Learning Strategies For Successful Crowd Navigation
Rajshree Daulatabad, Serena Nath
TL;DR
This work tackles socially compliant crowd navigation for autonomous robots by collecting real-world, robot–human interaction data through teleoperation and learning frame-by-frame behavior. It proposes a vision-based pipeline that builds 64x64 occupancy maps from a camera, uses OpenPose for human detection, and applies a convolutional neural network to regress the robot's next action (speed and turn) as a regression task, optimized with mean squared error.
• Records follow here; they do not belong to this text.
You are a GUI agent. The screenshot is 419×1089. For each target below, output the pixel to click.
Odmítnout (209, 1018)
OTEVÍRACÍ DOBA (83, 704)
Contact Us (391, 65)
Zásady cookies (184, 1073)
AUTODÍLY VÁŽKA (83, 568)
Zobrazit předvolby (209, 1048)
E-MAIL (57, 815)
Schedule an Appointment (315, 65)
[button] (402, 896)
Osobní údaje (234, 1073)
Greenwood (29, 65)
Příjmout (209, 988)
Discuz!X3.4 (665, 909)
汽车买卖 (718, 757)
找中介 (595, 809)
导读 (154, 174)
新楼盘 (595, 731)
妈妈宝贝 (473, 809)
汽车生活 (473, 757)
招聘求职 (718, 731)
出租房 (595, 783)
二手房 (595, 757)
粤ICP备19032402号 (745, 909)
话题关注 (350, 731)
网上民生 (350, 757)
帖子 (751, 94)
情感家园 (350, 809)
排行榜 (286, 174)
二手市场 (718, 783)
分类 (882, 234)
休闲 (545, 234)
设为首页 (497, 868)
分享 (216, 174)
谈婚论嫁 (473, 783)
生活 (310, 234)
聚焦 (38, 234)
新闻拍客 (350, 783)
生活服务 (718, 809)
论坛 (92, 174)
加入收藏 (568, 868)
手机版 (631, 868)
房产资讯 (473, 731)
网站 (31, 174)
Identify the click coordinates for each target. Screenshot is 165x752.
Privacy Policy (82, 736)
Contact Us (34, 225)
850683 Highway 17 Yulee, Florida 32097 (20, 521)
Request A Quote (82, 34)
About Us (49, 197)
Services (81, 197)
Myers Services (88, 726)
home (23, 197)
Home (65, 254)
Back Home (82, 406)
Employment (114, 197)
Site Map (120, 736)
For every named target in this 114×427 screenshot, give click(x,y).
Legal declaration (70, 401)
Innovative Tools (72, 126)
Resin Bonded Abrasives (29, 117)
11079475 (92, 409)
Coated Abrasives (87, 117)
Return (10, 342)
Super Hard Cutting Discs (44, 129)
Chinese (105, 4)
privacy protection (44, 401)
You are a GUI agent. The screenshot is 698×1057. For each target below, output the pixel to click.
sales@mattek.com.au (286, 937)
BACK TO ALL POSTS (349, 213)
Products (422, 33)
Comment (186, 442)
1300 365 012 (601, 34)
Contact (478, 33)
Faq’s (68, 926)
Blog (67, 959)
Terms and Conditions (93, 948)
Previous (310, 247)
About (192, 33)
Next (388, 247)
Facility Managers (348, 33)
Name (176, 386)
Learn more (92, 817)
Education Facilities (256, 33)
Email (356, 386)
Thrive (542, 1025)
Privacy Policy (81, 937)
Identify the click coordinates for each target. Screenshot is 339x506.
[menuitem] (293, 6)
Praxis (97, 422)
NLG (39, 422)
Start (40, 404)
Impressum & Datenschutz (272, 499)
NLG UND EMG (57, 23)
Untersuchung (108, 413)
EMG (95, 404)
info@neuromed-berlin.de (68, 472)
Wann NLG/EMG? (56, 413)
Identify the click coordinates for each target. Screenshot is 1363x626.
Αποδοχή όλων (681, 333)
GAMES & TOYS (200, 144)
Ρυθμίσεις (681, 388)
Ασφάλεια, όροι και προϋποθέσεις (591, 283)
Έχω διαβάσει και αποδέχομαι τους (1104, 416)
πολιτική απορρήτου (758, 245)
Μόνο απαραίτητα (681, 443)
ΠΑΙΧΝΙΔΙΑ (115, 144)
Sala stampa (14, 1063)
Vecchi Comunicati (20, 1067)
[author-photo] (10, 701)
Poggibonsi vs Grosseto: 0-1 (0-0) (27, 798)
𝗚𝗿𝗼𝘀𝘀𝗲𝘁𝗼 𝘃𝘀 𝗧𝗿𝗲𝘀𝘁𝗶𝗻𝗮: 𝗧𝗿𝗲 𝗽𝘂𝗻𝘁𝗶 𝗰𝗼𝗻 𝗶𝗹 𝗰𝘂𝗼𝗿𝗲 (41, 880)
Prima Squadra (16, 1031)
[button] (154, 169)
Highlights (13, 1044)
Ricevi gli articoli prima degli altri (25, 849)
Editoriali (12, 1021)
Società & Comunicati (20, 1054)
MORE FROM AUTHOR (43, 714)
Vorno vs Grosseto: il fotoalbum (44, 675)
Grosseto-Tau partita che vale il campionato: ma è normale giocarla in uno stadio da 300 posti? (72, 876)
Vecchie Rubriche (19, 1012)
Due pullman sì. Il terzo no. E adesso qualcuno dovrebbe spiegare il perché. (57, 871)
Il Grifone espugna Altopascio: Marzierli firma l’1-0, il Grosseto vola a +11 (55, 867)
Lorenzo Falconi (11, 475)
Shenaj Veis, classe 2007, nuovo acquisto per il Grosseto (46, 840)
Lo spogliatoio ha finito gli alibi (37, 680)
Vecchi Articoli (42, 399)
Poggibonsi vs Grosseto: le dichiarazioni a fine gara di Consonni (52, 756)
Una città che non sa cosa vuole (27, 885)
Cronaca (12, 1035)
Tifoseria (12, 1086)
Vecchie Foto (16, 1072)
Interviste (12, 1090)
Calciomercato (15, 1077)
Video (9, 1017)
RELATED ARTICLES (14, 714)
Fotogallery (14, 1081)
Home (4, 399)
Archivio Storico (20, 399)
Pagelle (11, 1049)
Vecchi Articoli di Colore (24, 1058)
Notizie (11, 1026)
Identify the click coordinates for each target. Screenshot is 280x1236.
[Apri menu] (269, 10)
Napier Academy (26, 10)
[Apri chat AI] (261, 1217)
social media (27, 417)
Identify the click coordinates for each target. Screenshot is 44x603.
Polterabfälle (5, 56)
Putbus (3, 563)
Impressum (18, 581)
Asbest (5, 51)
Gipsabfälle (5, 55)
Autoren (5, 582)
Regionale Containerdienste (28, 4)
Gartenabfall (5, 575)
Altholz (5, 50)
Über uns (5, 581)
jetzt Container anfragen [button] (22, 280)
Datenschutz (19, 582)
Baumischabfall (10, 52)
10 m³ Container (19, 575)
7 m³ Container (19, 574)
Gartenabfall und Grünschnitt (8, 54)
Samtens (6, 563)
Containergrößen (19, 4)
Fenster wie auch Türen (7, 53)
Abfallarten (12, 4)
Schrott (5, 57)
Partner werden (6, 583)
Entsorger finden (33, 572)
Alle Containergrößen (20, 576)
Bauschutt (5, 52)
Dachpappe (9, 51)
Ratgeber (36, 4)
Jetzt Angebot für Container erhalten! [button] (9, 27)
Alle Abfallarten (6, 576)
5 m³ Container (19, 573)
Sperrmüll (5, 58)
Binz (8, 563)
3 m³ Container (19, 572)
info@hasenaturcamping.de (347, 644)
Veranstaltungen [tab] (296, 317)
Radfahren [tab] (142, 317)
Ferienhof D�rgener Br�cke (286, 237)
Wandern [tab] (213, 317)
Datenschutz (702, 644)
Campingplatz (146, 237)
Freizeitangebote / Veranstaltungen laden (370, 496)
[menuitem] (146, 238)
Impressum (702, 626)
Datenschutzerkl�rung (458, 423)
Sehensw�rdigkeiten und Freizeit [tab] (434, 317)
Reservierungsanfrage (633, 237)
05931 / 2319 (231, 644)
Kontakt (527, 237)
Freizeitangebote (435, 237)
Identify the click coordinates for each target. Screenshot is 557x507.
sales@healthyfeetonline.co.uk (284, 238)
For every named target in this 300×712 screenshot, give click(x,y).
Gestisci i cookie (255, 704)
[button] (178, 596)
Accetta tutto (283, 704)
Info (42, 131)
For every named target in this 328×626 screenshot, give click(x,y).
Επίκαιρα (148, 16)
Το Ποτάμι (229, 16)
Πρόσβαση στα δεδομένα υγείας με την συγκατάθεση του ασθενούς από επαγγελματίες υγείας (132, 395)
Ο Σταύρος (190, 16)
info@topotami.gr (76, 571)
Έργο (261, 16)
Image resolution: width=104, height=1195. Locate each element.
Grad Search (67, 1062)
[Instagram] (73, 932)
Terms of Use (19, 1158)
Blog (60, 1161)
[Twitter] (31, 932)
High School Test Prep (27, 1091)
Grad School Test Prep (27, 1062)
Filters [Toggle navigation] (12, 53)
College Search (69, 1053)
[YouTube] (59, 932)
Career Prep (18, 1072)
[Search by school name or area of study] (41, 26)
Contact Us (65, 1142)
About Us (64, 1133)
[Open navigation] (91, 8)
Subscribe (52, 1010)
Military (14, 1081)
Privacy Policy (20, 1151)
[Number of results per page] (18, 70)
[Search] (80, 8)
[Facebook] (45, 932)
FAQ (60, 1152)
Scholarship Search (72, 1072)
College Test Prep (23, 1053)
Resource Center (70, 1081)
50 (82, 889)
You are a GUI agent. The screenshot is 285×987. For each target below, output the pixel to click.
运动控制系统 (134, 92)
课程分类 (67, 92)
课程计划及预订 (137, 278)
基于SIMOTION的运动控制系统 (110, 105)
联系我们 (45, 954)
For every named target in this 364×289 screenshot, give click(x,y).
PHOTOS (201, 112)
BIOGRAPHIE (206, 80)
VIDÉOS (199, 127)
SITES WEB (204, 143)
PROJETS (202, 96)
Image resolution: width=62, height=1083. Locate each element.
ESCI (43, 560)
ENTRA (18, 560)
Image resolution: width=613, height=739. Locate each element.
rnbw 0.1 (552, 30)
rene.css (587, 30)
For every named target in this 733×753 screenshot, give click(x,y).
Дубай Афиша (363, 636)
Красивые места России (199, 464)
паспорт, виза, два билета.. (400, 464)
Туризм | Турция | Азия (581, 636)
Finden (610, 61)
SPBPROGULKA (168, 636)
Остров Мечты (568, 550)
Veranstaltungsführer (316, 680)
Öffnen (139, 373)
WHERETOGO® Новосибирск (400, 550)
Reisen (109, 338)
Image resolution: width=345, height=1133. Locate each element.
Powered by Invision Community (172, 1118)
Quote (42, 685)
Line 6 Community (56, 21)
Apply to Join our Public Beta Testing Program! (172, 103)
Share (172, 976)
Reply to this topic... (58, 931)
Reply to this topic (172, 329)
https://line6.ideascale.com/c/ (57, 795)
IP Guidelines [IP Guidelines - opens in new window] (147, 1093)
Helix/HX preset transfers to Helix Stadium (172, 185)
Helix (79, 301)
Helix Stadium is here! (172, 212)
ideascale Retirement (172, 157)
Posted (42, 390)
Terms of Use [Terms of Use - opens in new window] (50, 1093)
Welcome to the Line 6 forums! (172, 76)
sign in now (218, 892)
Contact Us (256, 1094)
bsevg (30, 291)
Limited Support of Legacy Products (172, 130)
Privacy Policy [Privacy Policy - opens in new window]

The study details hardware setup (Pioneer P3-DX), a triage of crowd scenarios, a complete data-collection and processing pipeline (including calibration, perspective correction, and normalization), and a CNN architecture trained with substantial hyperparameter tuning. Although real-world autonomous evaluation was limited by hardware issues, the paper demonstrates the feasibility of learning pro-social crowd navigation from real interaction data and outlines concrete steps to deploy and extend this approach to broader environments.
Abstract
Teaching autonomous mobile robots to successfully navigate human crowds is a challenging task. Not only does it require planning, but it requires maintaining social norms which may differ from one context to another. Here we focus on crowd navigation, using a neural network to learn specific strategies in-situ with a robot. This allows us to take into account human behavior and reactions toward a real robot as well as learn strategies that are specific to various scenarios in that context. A CNN takes a top-down image of the scene as input and outputs the next action for the robot to take in terms of speed and angle. Here we present the method, experimental results, and quantitatively evaluate our approach.